SOURCE RECORDS START

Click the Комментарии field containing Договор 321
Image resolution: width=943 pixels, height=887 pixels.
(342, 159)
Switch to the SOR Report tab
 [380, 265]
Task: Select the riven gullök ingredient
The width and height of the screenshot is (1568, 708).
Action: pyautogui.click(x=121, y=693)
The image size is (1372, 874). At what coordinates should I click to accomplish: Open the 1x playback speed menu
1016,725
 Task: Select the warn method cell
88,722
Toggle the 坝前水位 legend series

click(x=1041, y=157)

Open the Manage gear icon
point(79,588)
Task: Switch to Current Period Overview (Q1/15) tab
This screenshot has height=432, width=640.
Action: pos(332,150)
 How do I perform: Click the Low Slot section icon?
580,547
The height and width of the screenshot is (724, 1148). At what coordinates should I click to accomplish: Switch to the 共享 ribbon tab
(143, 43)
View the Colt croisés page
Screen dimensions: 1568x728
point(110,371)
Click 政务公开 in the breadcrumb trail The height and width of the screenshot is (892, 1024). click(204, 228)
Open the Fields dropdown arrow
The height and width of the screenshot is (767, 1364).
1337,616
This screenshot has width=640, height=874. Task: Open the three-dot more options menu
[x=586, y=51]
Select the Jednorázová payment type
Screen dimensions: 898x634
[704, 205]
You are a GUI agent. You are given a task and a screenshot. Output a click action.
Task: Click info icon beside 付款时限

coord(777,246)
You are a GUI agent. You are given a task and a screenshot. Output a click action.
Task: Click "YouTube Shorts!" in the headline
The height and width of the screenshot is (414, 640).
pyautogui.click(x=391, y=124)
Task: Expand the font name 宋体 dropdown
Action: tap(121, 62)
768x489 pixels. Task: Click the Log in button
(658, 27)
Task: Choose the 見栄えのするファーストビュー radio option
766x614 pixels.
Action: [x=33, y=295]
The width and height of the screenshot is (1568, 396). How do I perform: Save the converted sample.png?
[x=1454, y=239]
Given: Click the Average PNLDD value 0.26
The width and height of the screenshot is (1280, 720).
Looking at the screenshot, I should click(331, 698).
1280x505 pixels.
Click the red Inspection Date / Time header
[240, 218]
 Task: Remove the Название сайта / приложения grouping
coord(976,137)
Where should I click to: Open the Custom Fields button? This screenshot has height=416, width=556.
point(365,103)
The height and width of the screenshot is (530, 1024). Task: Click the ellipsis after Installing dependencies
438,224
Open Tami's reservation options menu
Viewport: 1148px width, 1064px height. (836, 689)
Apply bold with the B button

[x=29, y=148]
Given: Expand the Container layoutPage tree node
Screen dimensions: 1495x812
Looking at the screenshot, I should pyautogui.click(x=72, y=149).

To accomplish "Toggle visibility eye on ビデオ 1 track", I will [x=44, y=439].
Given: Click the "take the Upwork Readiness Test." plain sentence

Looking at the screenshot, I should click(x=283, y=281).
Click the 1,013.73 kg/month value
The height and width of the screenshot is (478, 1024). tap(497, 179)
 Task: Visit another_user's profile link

SOURCE RECORDS END

The response must consist of all the data, reproduced without alteration.

Click the Комментарии field containing Договор 321
Image resolution: width=943 pixels, height=887 pixels.
(342, 159)
Switch to the SOR Report tab
 [380, 265]
Task: Select the riven gullök ingredient
The width and height of the screenshot is (1568, 708).
Action: pyautogui.click(x=121, y=693)
The image size is (1372, 874). At what coordinates should I click to accomplish: Open the 1x playback speed menu
1016,725
 Task: Select the warn method cell
88,722
Toggle the 坝前水位 legend series

click(x=1041, y=157)

Open the Manage gear icon
point(79,588)
Task: Switch to Current Period Overview (Q1/15) tab
This screenshot has height=432, width=640.
Action: pos(332,150)
 How do I perform: Click the Low Slot section icon?
580,547
The height and width of the screenshot is (724, 1148). At what coordinates should I click to accomplish: Switch to the 共享 ribbon tab
(143, 43)
View the Colt croisés page
Screen dimensions: 1568x728
point(110,371)
Click 政务公开 in the breadcrumb trail The height and width of the screenshot is (892, 1024). click(204, 228)
Open the Fields dropdown arrow
The height and width of the screenshot is (767, 1364).
1337,616
This screenshot has width=640, height=874. Task: Open the three-dot more options menu
[x=586, y=51]
Select the Jednorázová payment type
Screen dimensions: 898x634
[704, 205]
You are a GUI agent. You are given a task and a screenshot. Output a click action.
Task: Click info icon beside 付款时限

coord(777,246)
You are a GUI agent. You are given a task and a screenshot. Output a click action.
Task: Click "YouTube Shorts!" in the headline
The height and width of the screenshot is (414, 640).
pyautogui.click(x=391, y=124)
Task: Expand the font name 宋体 dropdown
Action: tap(121, 62)
768x489 pixels. Task: Click the Log in button
(658, 27)
Task: Choose the 見栄えのするファーストビュー radio option
766x614 pixels.
Action: [x=33, y=295]
The width and height of the screenshot is (1568, 396). How do I perform: Save the converted sample.png?
[x=1454, y=239]
Given: Click the Average PNLDD value 0.26
The width and height of the screenshot is (1280, 720).
Looking at the screenshot, I should click(331, 698).
1280x505 pixels.
Click the red Inspection Date / Time header
[240, 218]
 Task: Remove the Название сайта / приложения grouping
coord(976,137)
Where should I click to: Open the Custom Fields button? This screenshot has height=416, width=556.
point(365,103)
The height and width of the screenshot is (530, 1024). Task: Click the ellipsis after Installing dependencies
438,224
Open Tami's reservation options menu
Viewport: 1148px width, 1064px height. (836, 689)
Apply bold with the B button

[x=29, y=148]
Given: Expand the Container layoutPage tree node
Screen dimensions: 1495x812
Looking at the screenshot, I should pyautogui.click(x=72, y=149).

To accomplish "Toggle visibility eye on ビデオ 1 track", I will [x=44, y=439].
Given: Click the "take the Upwork Readiness Test." plain sentence

Looking at the screenshot, I should click(x=283, y=281).
Click the 1,013.73 kg/month value
The height and width of the screenshot is (478, 1024). tap(497, 179)
 Task: Visit another_user's profile link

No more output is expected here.